Director: Tom McCarthy
Cast: Matt Damon, Camille Cottin, Abigail Breslin
Screenplay: Tom McCarthy, Marcus Hinchey, Thomas Bidegain, Noé Debré
140 mins. Rated R for language.
I’ve been waiting on a follow-up to Spotlight for some time now. Tom McCarthy (The Cobbler) exploded as a director with his film about the Boston Globe uncovering the Catholic Church’s history of child molestation cover-ups. I’ve heard mostly solid things from my colleagues on McCarthy’s newest film, Stillwater, but I had no real intel on the film, and I didn’t know much going into it save for Matt Damon (Good Will Hunting, Jay and Silent Bob Reboot) being oddly cast as an oil rig worker. Surprisingly, Damon is among the better performances in this film that mostly succeeds even with a more muddled climax.

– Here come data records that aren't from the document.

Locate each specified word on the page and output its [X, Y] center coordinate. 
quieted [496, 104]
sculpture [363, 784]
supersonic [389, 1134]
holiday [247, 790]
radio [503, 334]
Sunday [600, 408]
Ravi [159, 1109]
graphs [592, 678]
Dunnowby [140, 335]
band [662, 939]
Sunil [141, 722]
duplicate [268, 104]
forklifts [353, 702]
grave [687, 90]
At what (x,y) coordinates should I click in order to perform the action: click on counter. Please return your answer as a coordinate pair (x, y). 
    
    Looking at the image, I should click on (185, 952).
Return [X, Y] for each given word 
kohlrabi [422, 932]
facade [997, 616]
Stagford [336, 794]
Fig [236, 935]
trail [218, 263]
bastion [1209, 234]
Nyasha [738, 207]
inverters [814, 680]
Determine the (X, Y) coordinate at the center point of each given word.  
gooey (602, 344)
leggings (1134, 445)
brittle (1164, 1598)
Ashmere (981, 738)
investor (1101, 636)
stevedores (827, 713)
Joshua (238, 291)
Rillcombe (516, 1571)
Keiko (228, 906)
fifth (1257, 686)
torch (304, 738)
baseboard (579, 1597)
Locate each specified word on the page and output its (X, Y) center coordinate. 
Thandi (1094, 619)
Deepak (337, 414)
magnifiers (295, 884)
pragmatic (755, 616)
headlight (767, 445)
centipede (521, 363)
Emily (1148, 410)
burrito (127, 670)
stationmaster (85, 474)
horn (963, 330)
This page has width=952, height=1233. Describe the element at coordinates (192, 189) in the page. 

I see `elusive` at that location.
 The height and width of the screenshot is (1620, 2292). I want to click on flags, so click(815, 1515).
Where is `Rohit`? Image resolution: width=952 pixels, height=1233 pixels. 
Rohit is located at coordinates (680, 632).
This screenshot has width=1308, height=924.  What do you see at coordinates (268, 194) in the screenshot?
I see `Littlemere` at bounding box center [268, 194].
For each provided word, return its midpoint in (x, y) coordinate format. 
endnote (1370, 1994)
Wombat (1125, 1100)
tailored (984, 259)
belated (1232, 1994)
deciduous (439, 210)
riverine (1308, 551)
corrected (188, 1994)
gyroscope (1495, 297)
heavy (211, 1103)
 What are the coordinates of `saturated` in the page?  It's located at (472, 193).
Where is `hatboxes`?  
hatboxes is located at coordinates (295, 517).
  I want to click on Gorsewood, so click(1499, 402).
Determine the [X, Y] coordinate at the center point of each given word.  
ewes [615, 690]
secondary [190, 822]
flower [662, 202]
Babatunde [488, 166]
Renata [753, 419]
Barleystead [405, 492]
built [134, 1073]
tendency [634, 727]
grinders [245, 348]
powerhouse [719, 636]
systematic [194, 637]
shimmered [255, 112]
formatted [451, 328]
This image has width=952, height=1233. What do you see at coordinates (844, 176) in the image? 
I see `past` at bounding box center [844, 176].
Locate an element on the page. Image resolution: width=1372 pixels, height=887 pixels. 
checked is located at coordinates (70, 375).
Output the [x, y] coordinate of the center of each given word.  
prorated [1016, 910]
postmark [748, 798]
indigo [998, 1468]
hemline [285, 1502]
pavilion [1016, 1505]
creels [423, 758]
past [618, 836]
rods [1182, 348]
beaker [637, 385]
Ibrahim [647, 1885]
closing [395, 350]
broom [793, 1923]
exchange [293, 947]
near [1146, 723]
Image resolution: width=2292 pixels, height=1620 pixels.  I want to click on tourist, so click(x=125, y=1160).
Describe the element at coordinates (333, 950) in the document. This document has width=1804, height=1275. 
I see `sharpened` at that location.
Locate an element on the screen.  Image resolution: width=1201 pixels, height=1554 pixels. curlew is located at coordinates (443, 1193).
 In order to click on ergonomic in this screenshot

Bill Baker (Damon) has been back and forth between his small town of Stillwater and Marseille to visit his incarcerated daughter Alison (Abigail Breslin, Little Miss Sunshine, Zombieland: Double Tap), who is in prison for murder. When new information surfaces but the lawyers refuse to look into it, Bill takes it upon himself to investigate the info, and he gets the help of Virginie (Camille Cottin, Allied, TVs Call My Agent!) to assist him with navigating the legal system and the language barriers that exist with the differing cultures.
It’s hard to play a character that doesn’t seem to talk throughout the entire run time of the film, and yet Matt Damon tackles the role of Bill Baker in a surprisingly honest way. He doesn’t speak long emotional monologues, but he speaks in every gesture, displaying the wide array of emotions through a quiet and more subdued performance of visual tics and believable character building, and while I don’t agree with his choices throughout parts of the narrative, I can understand his reasoning, however flawed it can be. I can’t deny that even as I watch Bill lie to his daughter in the opening moments of the film, anger fueling me at the sheer stupidity of his false hope, I can still totally see why he would act that way.

There’s significant chemistry between Bill and his newfound friendship with Virginie as they play two entirely opposite people that have little in common other than the common decency of select humans. I was unaware of actress Camille Cottin before seeing here in Stillwater, and I was quite impressed with her turn as the actress aspiring to make ends meet for her child. The child, Maya, played by Lilou Siauvaud, is another standout performance here, specifically her scenes with Damon as he discovers a change to be a better father figure to her than he was with Alison.
Something else that struck me as quite powerful in Stillwater was the examination of culture, specifically in how it married the Oklahoman Bill Baker, full of Americana, burger-eating, and country-music-listening, to Marseille and the world that exists beyond our shores. The ways that McCarthy’s film examines the similarities and contrasts of the two worlds was quite effective and made for an interesting experience in viewing Stillwater.
Where the film falters is in its run time and its ending. For starters, this film is far too long, and to be fair, there’s a lot of film packed in here, but there’s simply no need for this movie to run 140 minutes. There’s an important plot adjustment in Act II that puts the film in a meandering state, where I felt that the character journeys took center stage at the detriment of plot. The character arcs are all quite interesting, but I was left wondering when we were getting back to what this movie was about. In fact, I had almost started wondering if the story would return at all before it did in a grand way. Unfortunately, the film’s main climax left me with too many questions about how events unfolded, what happened to certain characters, and the overall reality of the plot progression. I wouldn’t say any of this ruined the finished film, but my level of confusion and questioning caused me to try and make plot points fit together on the ride home from the theater. I’m not sure if some of this connections were in the script but excised in the editing bay or if they were never written in the film to begin with, but they pulled me out of the film.

With shades of Sean Penn’s The Pledge, Stillwater is full of pain, reckoning, and the forced acceptance of mistakes, and thankfully McCarthy injects a tiny bit of comedy in places where he can, or the film would be a drag of depression throughout. I really liked Matt Damon’s performance, and the think his character arc and the story are challenging and captivating, even if the ending drops off a bit. Stillwater is an interesting story, one we’ve seen before, but the infusion of cultural parallelism and a flawed but intriguing lead character make for an engaging film that I recommend.